Skip to content

8.5 os — Middle

Audience. You're past Output() and bare signal.Notify. You write services that need to shut down cleanly, run subprocesses that stream gigabytes of output, and consume environment variables that have to follow a precedence rule. This file is the toolkit for that tier: signal.NotifyContext, full pipe wiring, context-aware cancellation, env composition, and the cross-platform quirks of FindProcess.

1. Graceful shutdown with signal.NotifyContext

The channel-and-done pattern in junior.md works, but it spreads shutdown logic across three places. Go 1.16 shipped signal.NotifyContext, which folds signal listening into the context.Context your code is already passing around.

package main

import (
    "context"
    "fmt"
    "net/http"
    "os/signal"
    "syscall"
    "time"
)

func main() {
    ctx, stop := signal.NotifyContext(context.Background(),
        syscall.SIGINT, syscall.SIGTERM)
    defer stop()

    srv := &http.Server{Addr: ":8080"}
    go func() {
        if err := srv.ListenAndServe(); err != nil &&
            err != http.ErrServerClosed {
            fmt.Println("server:", err)
        }
    }()

    <-ctx.Done() // wait for SIGINT/SIGTERM
    fmt.Println("shutdown signal received")

    shutCtx, cancel := context.WithTimeout(context.Background(), 10*time.Second)
    defer cancel()
    if err := srv.Shutdown(shutCtx); err != nil {
        fmt.Println("forced shutdown:", err)
    }
}

What's happening:

  1. signal.NotifyContext returns a context that gets cancelled the first time one of the listed signals arrives.
  2. defer stop() releases the signal hook (so the next signal goes back to the default handler — useful when the user mashes Ctrl-C).
  3. We wait on ctx.Done() instead of an os.Signal channel.
  4. After cancellation, we use a separate context with a timeout for the actual drain. If shutdown takes longer than the grace period, we force-close.

The two-context pattern (ctx for "we got the signal", shutCtx for "how long we're willing to wait to drain") is the production shape. Putting the timeout on the same context that cancels child operations would require a different decomposition.

2. The second-signal escape hatch

If the user presses Ctrl-C twice, they probably mean it. stop() restores the default signal handler, so a second SIGINT terminates the process immediately. That's free with signal.NotifyContext — no extra code needed.

If you've rolled your own with signal.Notify, you get the same behavior by calling signal.Stop(ch) when you're ready to let the default handler take over.

3. Wiring Cmd pipes by hand

cmd.Output() is a convenience for "small command, small output." For streaming or for separating stdout from stderr, wire the pipes yourself.

cmd := exec.Command("rsync", "-av", "src/", "dst/")

stdout, err := cmd.StdoutPipe()
if err != nil { return err }
stderr, err := cmd.StderrPipe()

• [GOAL]:
For the Go os page, mark each statement yes or no according to whether the page agrees, and quote the page's deciding words for each.
1. signal.NotifyContext arrived in Go 1.16.
2. The example server gets a 30-second grace period to drain.
3. With signal.NotifyContext, making a second Ctrl-C end the process immediately takes extra code.
The lines after this point play no part in the work.

• [SUPPLIED MATERIAL]:

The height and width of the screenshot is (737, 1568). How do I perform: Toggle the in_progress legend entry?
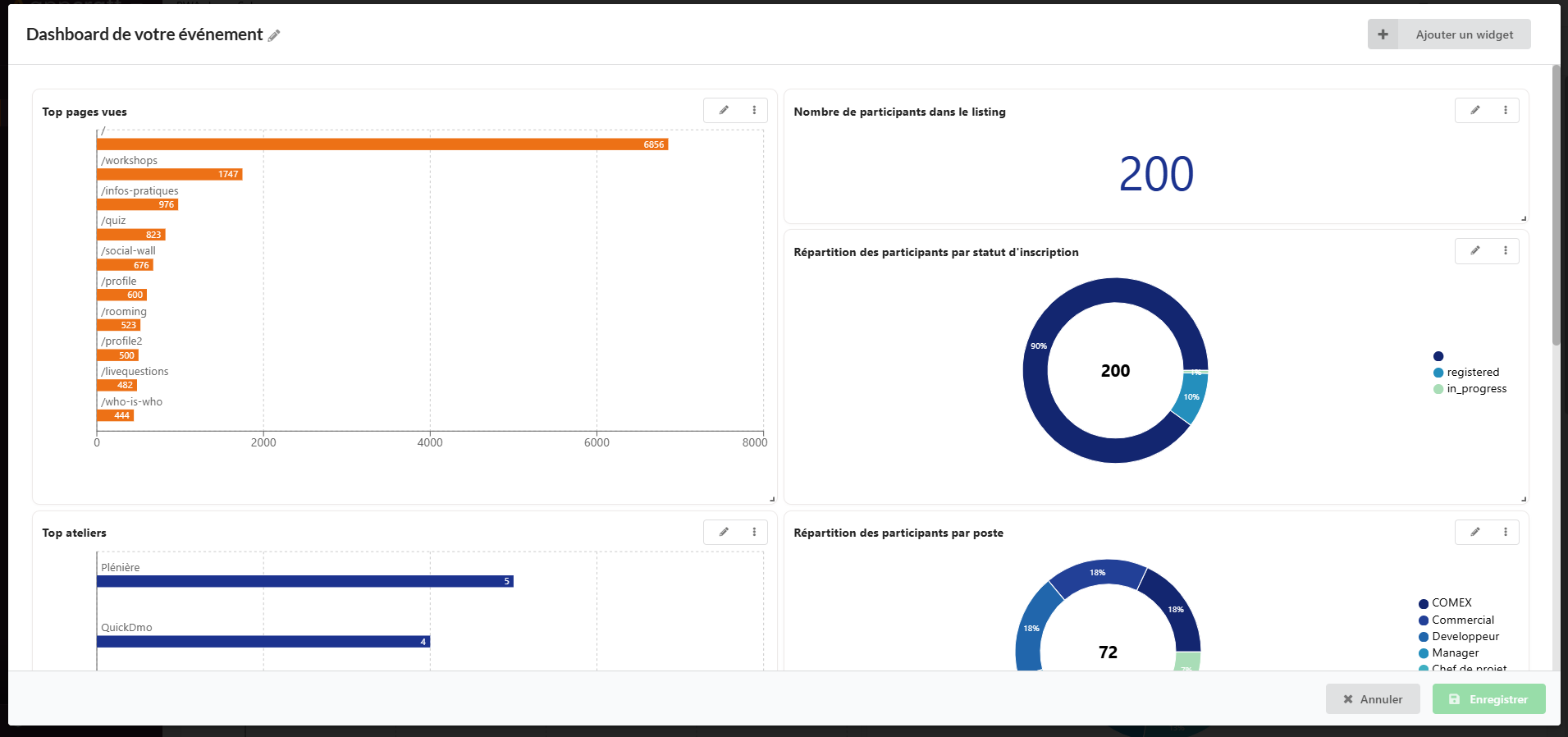pyautogui.click(x=1476, y=389)
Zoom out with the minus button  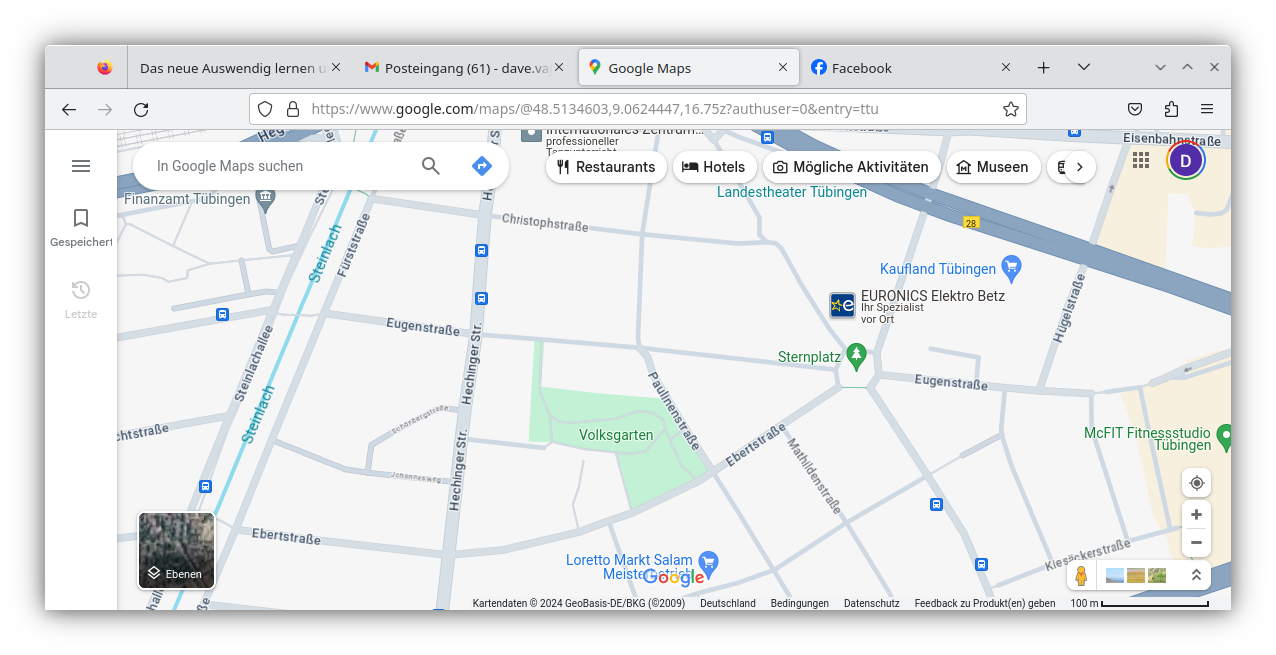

• [EXERCISE ANSWER]:
1. Yes: "Go 1.16 shipped signal.NotifyContext"
2. No: "context.WithTimeout(context.Background(), 10*time.Second)"
3. No: "That's free with signal.NotifyContext — no extra code needed."